戦前、船場の商家に嫁入りした歌子サンは、戦後女手一つで店を建て直し、引退したあとは76歳で3人の息子たちとも別居し、優雅なマンション住まい。英会話教室に通い、書道教室の先生をし、趣味の友だちと遊び、好奇心のまま好きに暮らす毎日。しかし息子の嫁たちをはじめ周辺は何かというと年寄り扱い。それでも歌子サンは我が道を行く。歌子サンの日常を綴った短編9編からなる。
歌子サンは作者の理想像なのだろう。そんな歌子サンに託して作者は言いたいことを言わせ、やりたいことをやらせている。その言動に矛盾があっても、そんなことはおかまいなしで、なぜならそれは歌子サンがその時々に感じたことだからなのだ。
こんな恵まれた条件のお年寄りがいるかと思いながら読んでいたが、「日本芸能再発見の会」に来ている年輩女性には歌子サンみたいな方がいらっしゃったりするからね。あながち作り事とは思えなかったりする。
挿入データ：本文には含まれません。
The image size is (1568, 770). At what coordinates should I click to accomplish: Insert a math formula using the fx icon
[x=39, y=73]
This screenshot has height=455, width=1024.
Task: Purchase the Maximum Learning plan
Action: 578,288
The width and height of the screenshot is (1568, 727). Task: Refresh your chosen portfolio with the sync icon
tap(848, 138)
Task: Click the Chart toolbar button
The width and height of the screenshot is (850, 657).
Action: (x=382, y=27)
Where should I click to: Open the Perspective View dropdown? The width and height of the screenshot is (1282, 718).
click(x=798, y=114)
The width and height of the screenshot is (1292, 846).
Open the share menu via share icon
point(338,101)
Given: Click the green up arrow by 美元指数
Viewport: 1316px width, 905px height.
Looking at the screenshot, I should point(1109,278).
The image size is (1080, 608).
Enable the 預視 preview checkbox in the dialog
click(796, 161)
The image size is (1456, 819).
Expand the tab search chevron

読みやすく、さらっと流してしまうところにけっこう鋭い指摘があったりして、なかなか一筋縄ではいかないのである。
歌子サンと周辺の人々の会話が軽妙洒脱で面白い。「水子教」なる宗教の信者にくどくどと教義を説明されたときに「みずこの魂百まで」と切り返すなど会話のセンスは抜群。